An amendment to the Purposes and Procedures Manual of the NAIC Investment Analysis Office (P&P Manual) that would change the financial modeling instructions for RMBS/CMBS securities was exposed for a 30-day comment period. Comments are due by March 20, 2021. The Task Force heard a report on work being done by Securities Valuation Office (SVO) staff on a referral received last year from the Financial Condition (E) Committee. As a first step in addressing part of the referral, SVO staff is suggesting that Private Rating Letter Rationale Reports be filed with the SVO. No action was taken at this time. The discussion then moved on to a referral from the Statutory Accounting Principles Working Group on Credit Tenant Loans. SVO staff will begin work on assessing the referral. SVO staff pointed out the need to revise the list of approved credit rating providers and the related rating conversion criteria to reflect the merger of Morningstar, Inc. and Dominion Bond Rating Service. Suggested language changes were exposed for a 30-day comment period. SVO staff indicated that future discussion would need to be held regarding Rule 18f-4 that was adopted by the SEC. The meeting wrapped up with an announcement that the NAIC is taking bids for a company to perform the modeling of RMBS/CMBS. This is a routine call for bids that occurs on a regular basis. 

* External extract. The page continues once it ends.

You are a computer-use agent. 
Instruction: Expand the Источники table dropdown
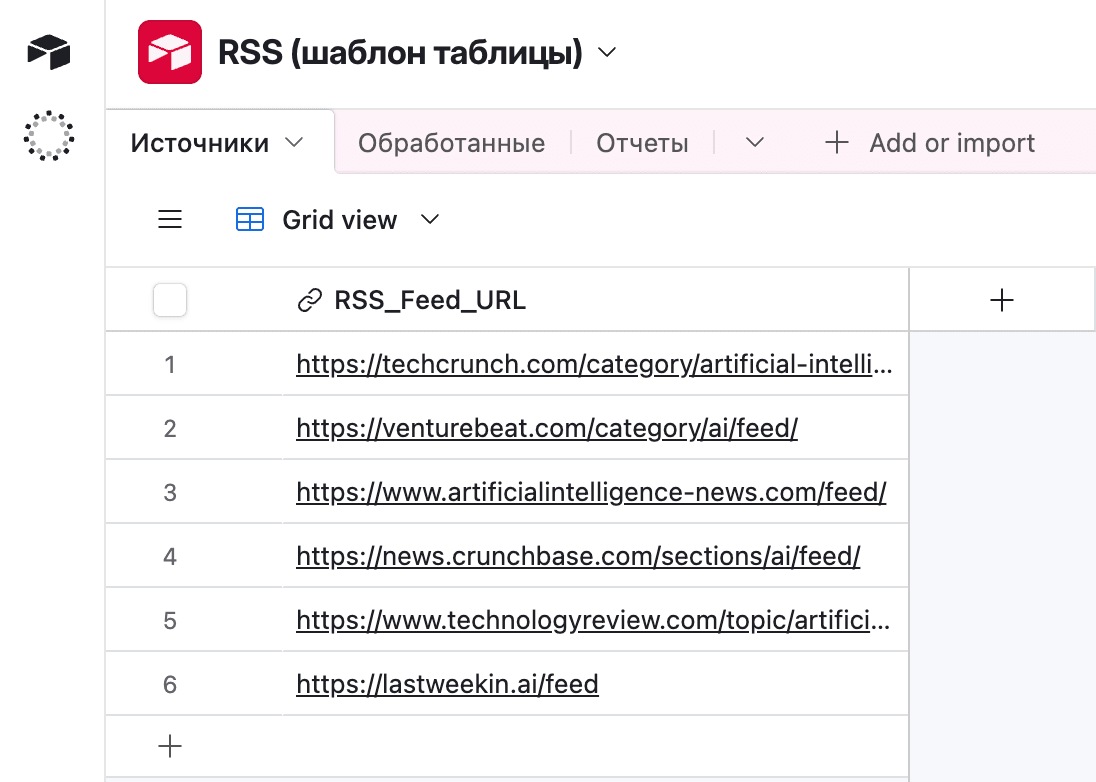coord(293,142)
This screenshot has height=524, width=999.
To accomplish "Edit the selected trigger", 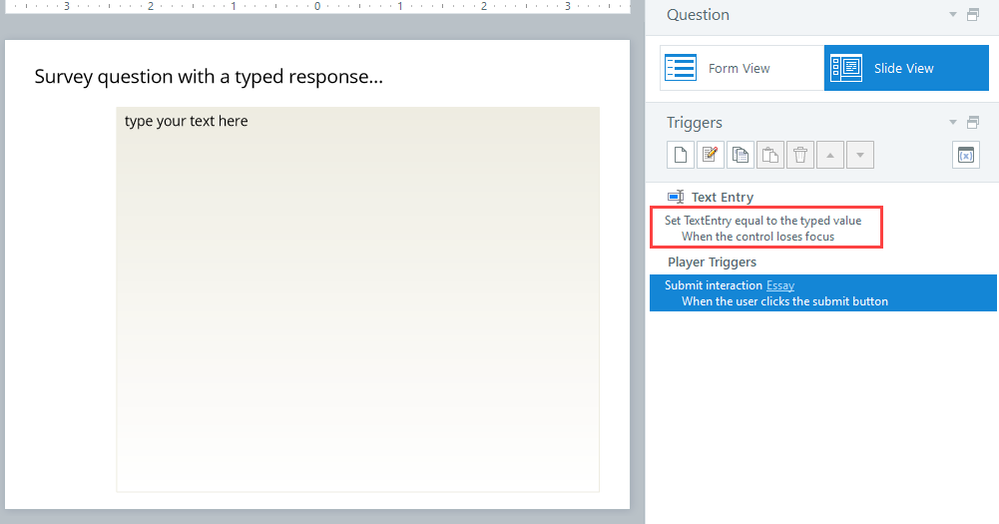I will pos(711,155).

Group Capital Calculation Working Group – February 25, 2021

The goal of this meeting was to finalize accreditation recommendations to the Financial Condition (E) Committee regarding the group capital calculation. That goal was met. A great deal of time was spent discussing a request for an expedited adoption timeline that was in the recommendation. A number of comments received, however, were not in favor of the expedited timeline. The concept of allowing a bifurcated accreditation effective date was considered. The bifurcation would differentiate states serving as groupwide supervisors under the Covered Agreements with the EU and U.K. versus those states that do not. NAIC staff pointed out that implementation was not this Working Group’s responsibility to decide upon, but rather to provide enough information for a decision to be made by the F Committee at a later date. The decision was to retain the recommendation for an expedited timeline but also to summarize the discussion that occurred during this meeting. A few other minor edits were made. The letter was adopted and will be sent to the E Committee. 

The Working Group also adopted a memo to be sent to the E Committee recommending the formation of a new working group, the Mutual Recognition of Jurisdictions Working Group. The new Working Group would be charged with developing a process for evaluating jurisdictions that meet the NAIC requirements for recognizing and accepting the NAIC Group Capital Calculation. 

NAIC/AICPA Working Group

Although this Working Group did not hold a meeting, it did release for comment a proposed revision to the Model Audit Rule Implementation Guide. The revisions address regulators being able to verify CPA qualifications and to check compliance with partner rotation requirements for the independent audit report. Originally the Working Group had proposed disclosure of the information in a company’s annual Auditor Qualifications Letter. However, several comments were received indicating industry was not comfortable providing the information in a document that is readily available to the public. The new proposal would include the information in a confidential document, the Internal Control Related Matters Noted in an Audit Letter. The comment period ends March 12, 2021. The proposed language changes can be found on the Working Group’s website. Please note, the exposed document is under the Related Documents tab, not the Exposure Drafts tab.